# First mead Joe's Ancient Orange



## SuiGeneris (Feb 13, 2018)

Siphon away - you'll get a bit of oxygen, but it should be OK.

If you're really worried (and your friend is OK with sulfites) you can add a 1/4 teaspoon of potassium (or sdoium) metabisulfate to the bottling bucket and then siphon the mead onto that. The metabisulate will scavenge the oxygen and give the mead a longer shelf life.


----------



## gww (Feb 14, 2015)

Is oxygen bad cause it might introduce wild yeast or start the yeast back up or are there other reasons it causes problems? 
Thanks
gww


----------



## SuiGeneris (Feb 13, 2018)

It can create off-flavours. They taste similar to that cardboardy-note that cereal gets when its old. Not tasty.


----------



## gww (Feb 14, 2015)

SuiG....
Thanks, I have a quart of my first going just to see what it is like. Not quite a month in and not made with hydrometers or honestly even a vapor lock (just a lid with weight on it). Used bread yeast. It is clearing up and taste like rubbing alcohol or something but not really wine. I just did it to see what a rushed batch (say deer season) might taste like. So you can see that I am not too serious about it yet. I just have never tasted mead and so even a bad batch will be more then I have had so far.

I have been watching your other post on this subject and so thought this would be a perfect place for me to ask this question.
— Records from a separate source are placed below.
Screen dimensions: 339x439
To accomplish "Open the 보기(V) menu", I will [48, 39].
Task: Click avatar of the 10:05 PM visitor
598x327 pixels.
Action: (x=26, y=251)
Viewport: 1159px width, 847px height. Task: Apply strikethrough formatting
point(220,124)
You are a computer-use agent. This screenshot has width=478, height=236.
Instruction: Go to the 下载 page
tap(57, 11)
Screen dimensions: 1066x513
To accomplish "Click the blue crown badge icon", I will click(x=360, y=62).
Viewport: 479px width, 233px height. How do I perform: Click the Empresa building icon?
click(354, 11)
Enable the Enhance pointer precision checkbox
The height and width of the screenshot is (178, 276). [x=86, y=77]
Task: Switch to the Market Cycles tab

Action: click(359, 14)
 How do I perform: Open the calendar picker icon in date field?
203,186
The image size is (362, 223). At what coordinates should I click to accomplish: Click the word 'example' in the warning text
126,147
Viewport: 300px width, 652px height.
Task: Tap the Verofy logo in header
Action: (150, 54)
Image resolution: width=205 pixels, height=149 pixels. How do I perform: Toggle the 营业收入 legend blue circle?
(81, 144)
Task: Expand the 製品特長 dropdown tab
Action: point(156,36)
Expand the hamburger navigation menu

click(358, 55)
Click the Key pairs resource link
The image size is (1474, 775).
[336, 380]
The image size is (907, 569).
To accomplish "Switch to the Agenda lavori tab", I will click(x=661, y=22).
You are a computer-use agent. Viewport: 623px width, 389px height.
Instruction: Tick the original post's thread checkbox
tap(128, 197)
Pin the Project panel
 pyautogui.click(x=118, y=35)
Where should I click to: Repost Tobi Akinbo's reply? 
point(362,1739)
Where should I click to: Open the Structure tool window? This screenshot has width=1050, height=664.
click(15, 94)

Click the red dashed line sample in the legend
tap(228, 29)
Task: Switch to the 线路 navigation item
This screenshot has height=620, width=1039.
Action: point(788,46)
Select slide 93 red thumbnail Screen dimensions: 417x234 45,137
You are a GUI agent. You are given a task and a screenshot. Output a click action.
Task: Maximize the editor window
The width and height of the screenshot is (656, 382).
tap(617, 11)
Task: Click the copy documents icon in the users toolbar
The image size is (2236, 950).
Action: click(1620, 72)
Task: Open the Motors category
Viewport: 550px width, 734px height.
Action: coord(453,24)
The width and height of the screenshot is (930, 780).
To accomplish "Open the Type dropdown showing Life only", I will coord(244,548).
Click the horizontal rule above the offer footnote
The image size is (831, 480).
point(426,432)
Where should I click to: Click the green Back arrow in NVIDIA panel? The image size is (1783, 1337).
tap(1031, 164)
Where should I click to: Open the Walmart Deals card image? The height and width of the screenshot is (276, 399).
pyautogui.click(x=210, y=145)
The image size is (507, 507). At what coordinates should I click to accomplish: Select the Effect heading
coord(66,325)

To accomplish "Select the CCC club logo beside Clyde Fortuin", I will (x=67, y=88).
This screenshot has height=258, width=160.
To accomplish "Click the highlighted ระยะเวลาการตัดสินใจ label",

Thanks for taking the time to answer.
Cheers
gww


----------



## bevy's honeybees (Apr 21, 2011)

SuiGeneris said:


> Siphon away - you'll get a bit of oxygen, but it should be OK.
> 
> If you're really worried (and your friend is OK with sulfites) you can add a 1/4 teaspoon of potassium (or sdoium) metabisulfate to the bottling bucket and then siphon the mead onto that. The metabisulate will scavenge the oxygen and give the mead a longer shelf life.


I ordered some from Amazon, thank you!


----------



## SuiGeneris (Feb 13, 2018)

Just to clarify, use 1/4 tsp metasulfate per 5 US gallons (19L) of mead.


----------